How accurately Sendlingen had measured this woman! Another would have cried out against him at this accusation—or burst into tears and so disarmed a less adamantine man. She did not blanch; she did not lift her hand to cover her unaltered features, but listened as idly as she would to the last plaint of the fool who might blown out his brains at her feet. The false Cantagnac pursued in his natural voice, rancid and imperious, rolling out the gutturals like a heavy wagon thundering over an old road.
“It follows, madame, that if you run to your husband at a faster gait than you took to run away with the Baron of Linden, to inform him of my proposition, I will tell him what you hear—I will accuse you of infanticide, of unfaithfulness—”
“He knows that!” ejaculated the woman with irony and in defiance. “Ask him, if you do not believe.”
“Impossible.”
“He would not say a word to anybody, and I would not have confessed only I was driven to it.”
“And he forgave you?”
“All!”
“He is very grand; and few men of my acquaintance would not at least have caned you smartly. However, it was not long after the ‘removal’ of your child, to put it mildly, that you threw yourself into the swim of distractions, such as were to be had hereabouts. The old marchioness’ circle soon surrounded you; she was one of my company’s instruments, and from that time we counted on you as a coadjutrix some day.”
“On me!”
“Precisely! to whom should we look for aid and complicity in our concealed and wary work but to the embodiment of permanent and domestic corruption? You are merely an impulse—we are a policy, and you will be our bondwoman. Ah, we are merely men—not fools, scoundrels or gods like your husband, for only such would tolerate depravity like yours.”
“He is like a god,” said Cesarine, trembling, in a low, hushed voice. “When he speaks, it seems to me that it is what people call conscience.”
“How long is it since you acknowledged this superiority?” sneered the sham Marseillais.
“Too short a while, alas! some few minutes,” sighed she.

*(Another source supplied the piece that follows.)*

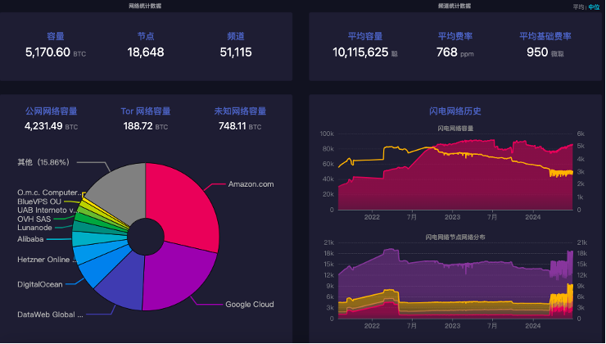Click the DigitalOcean pie label
The image size is (606, 344).
coord(40,285)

“Well, granting he is at least a demi-god, he is a power which we have an interest in destroying. Hercules became a nuisance to neglectful stable-keepers, and like conservative institutions. Let us have done with him. But, first, the final training of yourself. I repeat that the marchioness’ house was the rendezvous at the gates of Paris, where we assembled our bearers of intelligence. Under cover of chit-chat and vocal-waltzes, we heard reports and issued orders. It was necessary to link you to us and we employed our foremost captivator, the dandy of two countries, the international Lothario, the Viscount-baron Gratian von Linden-hohen-Linden-cum de Terremonde. Luckily, too, he had been at the same period as myself, smitten with your vernal charms, and he entered upon his amorous mission with gusto.